--- Study text Enclosed Below ---
The weather did improve a bit in the afternoon and there were quite a few insects flying as I went to lock up, lots of damselflies and various things nectaring on the flower heads of hemlock water-dropwort, one of the best food sources for lots of species at this time of year. I cannot identify them but the many insects include a number of sawflies.

sawfly

sawfly (unidentified)

Looking after a nature reserve can be rewarding, especially when you can work to improve habitats, allowing them to support more species and individuals, in the jargon increasing biodiversity and biomass. On a reserve such as Blashford Lakes there is the additional goal of increasing the accessibility of this wildlife to allow appreciation and enjoyment for people. Increasingly it is being realised that this is good for our health, diverse green space really matters to our wellbeing, individually and as a society. It is also a small push back against a tide of mass declines in species abundance and variety, to make a real difference to that needs action on a much larger scale than just a nature reserve.

So on Day 6 of  my 30Days Wild I have to confess to getting a little wild myself. I have already blogged about my tiny back garden meadow and we are doing work at Blashford to enhance the grassland to support more species. Species rich grasslands and meadows have been one of the fastest declining habitats in recent decades, with the accompanying loss of wild flowers, butterflies and the rest of the species such places support. Local Authorities and Government Agencies have a duty to enhance the environment where possible. There has recently been much publicity about the importance of grass verges for wildflowers, it has made national radio and some species are now almost only found by roadsides.  The Highways Agency publishes very good guidelines for the management of verges, round-abouts and other roadside grass areas, with the idea that managers of such places will have a best practice guide to follow.

So what made me wild? It was the close mowing, for the second time this season, of the large (probably 0.5ha or so) round-about at the end of the road where I live. This does not improve safety, to do this at most a couple of metres around the edge would need mowing, nor was it tall, no more than 30-40cm and the mass of corky-fruited water-dropwort was just coming into flower. The first cut dealt with the cowslips and much else besides, this is a relatively herb-rich grassland that is being systematically destroyed by close mowing and swamped by a layer of mulched cuttings each time. Eventually this will ensure it has only a tall coarse sward of cocks-foot, thistle and nettle and another vestige of our grassland heritage will have gone. I don’t know which particular arm of authority undertakes this mowing, but the guidelines have evidently not reached them! So long as there is careless disregard for such places the march to environmental mediocrity will continue and we may as well lay Astroturf and be done with it!
--- End of Enclosed Study text ---
--- Extracted material Enclosed Below ---
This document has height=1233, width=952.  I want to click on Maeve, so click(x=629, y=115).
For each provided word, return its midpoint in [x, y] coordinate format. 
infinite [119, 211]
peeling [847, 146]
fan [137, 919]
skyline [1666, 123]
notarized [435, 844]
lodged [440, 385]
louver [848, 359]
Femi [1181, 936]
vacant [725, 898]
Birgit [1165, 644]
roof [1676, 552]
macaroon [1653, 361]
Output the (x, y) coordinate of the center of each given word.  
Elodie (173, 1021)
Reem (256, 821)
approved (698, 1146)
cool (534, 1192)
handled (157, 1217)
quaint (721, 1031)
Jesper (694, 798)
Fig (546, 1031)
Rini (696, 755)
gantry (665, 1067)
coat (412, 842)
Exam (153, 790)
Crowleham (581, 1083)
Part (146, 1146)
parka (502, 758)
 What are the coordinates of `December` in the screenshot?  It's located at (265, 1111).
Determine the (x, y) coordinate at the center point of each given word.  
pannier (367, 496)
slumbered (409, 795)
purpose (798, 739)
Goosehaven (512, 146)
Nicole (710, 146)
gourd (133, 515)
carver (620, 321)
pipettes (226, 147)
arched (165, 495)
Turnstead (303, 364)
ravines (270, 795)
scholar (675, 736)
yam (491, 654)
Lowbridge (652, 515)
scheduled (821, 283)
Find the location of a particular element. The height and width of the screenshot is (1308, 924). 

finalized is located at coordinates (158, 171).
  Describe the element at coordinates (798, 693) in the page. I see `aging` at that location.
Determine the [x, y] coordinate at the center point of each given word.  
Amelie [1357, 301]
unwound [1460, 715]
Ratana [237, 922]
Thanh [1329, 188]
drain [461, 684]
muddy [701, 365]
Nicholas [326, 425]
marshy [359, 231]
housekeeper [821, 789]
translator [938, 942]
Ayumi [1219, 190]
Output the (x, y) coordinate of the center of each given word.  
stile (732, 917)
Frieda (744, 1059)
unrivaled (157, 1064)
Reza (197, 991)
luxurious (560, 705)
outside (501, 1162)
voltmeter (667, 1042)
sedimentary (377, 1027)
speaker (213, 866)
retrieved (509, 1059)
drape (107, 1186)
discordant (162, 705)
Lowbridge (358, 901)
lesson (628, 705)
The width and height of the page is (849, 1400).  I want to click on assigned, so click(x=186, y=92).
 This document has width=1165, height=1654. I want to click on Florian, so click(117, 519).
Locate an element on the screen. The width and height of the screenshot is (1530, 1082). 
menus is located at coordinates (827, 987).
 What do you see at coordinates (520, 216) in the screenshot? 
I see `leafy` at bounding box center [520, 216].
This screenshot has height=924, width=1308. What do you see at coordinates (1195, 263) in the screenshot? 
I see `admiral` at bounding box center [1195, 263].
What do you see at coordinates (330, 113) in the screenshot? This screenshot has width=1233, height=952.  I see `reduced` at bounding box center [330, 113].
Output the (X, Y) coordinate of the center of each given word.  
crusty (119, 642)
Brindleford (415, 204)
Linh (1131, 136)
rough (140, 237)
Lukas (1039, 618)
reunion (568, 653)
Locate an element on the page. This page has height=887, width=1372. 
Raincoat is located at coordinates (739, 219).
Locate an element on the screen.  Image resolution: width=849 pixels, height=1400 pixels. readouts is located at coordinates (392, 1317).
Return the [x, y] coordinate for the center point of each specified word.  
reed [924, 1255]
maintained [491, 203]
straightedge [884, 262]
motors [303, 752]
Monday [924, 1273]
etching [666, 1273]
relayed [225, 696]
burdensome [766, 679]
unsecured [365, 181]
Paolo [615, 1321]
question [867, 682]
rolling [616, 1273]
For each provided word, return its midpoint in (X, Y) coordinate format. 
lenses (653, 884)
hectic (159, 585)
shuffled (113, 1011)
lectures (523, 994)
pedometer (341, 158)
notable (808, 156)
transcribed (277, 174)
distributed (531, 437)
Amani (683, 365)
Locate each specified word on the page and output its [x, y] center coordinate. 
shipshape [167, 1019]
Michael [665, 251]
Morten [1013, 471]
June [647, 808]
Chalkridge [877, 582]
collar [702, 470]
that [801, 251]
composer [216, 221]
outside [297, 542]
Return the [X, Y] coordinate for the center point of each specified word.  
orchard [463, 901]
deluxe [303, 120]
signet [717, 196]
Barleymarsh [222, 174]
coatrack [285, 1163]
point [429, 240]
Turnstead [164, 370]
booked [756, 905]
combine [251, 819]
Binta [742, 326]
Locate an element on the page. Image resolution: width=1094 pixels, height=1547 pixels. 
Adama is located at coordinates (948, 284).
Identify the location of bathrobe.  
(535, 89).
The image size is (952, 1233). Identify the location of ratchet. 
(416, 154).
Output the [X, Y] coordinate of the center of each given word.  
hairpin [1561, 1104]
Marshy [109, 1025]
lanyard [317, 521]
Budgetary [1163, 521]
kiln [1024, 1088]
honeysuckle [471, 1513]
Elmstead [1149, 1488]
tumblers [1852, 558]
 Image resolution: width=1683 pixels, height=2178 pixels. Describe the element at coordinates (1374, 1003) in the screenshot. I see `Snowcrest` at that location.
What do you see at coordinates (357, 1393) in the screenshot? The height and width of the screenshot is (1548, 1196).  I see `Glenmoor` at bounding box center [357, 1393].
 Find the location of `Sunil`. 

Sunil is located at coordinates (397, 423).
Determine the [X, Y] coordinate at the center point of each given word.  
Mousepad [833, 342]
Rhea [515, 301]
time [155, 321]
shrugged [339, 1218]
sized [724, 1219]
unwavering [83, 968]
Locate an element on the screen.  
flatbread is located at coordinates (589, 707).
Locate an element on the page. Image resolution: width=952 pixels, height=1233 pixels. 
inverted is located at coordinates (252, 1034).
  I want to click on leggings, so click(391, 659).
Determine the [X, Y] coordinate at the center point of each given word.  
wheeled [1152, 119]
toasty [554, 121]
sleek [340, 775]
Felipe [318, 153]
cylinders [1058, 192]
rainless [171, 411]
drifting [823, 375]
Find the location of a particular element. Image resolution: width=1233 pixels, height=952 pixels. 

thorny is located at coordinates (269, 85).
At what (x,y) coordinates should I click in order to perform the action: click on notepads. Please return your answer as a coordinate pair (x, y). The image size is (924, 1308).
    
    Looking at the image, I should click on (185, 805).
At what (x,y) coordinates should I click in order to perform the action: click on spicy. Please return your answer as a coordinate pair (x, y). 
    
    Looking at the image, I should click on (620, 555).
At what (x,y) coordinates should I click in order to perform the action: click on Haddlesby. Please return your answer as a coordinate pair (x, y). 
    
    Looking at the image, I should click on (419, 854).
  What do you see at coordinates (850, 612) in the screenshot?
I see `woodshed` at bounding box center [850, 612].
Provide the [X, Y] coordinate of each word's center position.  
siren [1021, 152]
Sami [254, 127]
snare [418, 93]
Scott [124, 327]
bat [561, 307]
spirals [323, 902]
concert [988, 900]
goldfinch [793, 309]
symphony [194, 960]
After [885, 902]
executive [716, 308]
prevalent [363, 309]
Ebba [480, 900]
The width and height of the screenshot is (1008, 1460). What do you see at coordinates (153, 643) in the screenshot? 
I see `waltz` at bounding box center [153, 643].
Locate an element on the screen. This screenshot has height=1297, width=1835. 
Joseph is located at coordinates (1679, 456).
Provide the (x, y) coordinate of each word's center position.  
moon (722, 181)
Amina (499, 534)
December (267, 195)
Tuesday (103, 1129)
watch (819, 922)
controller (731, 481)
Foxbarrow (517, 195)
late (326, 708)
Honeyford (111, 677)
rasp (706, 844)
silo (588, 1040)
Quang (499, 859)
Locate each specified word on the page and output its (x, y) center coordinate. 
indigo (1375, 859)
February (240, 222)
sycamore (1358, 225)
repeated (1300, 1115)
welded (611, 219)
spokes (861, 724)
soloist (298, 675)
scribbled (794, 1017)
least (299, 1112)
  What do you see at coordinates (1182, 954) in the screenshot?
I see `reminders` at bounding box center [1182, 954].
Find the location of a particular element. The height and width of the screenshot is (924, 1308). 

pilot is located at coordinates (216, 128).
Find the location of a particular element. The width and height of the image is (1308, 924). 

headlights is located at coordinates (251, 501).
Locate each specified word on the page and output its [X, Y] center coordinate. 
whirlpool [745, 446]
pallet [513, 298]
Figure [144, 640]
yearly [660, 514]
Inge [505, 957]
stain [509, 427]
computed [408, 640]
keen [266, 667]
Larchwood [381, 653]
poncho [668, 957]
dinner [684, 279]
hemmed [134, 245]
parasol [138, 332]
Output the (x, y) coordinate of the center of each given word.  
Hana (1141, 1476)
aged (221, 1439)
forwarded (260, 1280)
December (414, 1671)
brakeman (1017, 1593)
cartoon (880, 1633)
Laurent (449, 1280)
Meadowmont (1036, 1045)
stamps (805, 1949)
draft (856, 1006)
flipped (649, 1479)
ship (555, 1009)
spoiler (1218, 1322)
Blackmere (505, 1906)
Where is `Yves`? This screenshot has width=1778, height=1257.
--- End of Enclosed Extracted material ---
Required work:
(A) For each statement below, say yes or no according to the blog post about the roadside mowing, and quote the words from the blog post that settle it.
(i) The roundabout had been mowed twice this season.
(ii) The writer could identify the insects feeding on the flower heads.
(iii) The Highways Agency publishes guidelines for managing roadside grass areas.
(B) Answer these questions from the blog post about the roadside mowing.
(i) On the flower heads of which plant were insects nectaring in the afternoon?
(ii) Which day of the writer's 30Days Wild is the blog post about?
(iii) How tall was the vegetation on the roundabout when it was mowed?
(C) Continue the blog post about the roadside mowing, starting after its final sentence.
The material comes from a different source than the blog post.

Task-by-task outputs:
(A)
(i) Yes: "the close mowing, for the second time this season, of the large (probably 0.5ha or so) round-about"
(ii) No: "I cannot identify them but the many insects include a number of sawflies."
(iii) Yes: "The Highways Agency publishes very good guidelines for the management of verges, round-abouts and other roadside grass areas"

(B)
(i) Hemlock water-dropwort
(ii) Day 6
(iii) No more than 30-40cm

(C)
Normal service will be resumed tomorrow, unless the “Wild” part of 30 Days Wild takes hold again!

A Trip to Kitts

A quick bit of catch-up. On Thursday we did not do a volunteer task, but instead went up to Kitts Grave, the part of the Martin Down National Nature Reserve that belongs to the Hampshire & Isle of Wight Wildlife Trust. The site is managed as part of the wider reserve by Natural England, but we do a couple of tasks there each winter and it is always good to go an see how the habitat is developing. We have been helping with scrub clearance there to reinstate chalk grassland patches and rides within the scrub. It seems to be working well and the area is fabulous for a wide range of insects. Unfortunately Thursday was mostly dull but luckily warm enough for some insects to be about. Very obvious, as they sat around on the foliage in full view, were several scarlet tiger moth.

scarlet tiger

scarlet tiger moth

The mix of scrub and grassland is very good for ringlet and they don’t mind flying even in very overcast conditions.

ringlet

ringlet

As the grassland area grows we will no doubt be seeing more and more marbled white, the dull conditions meant they were basking with their wings wide open, something they rarely do in sunshine.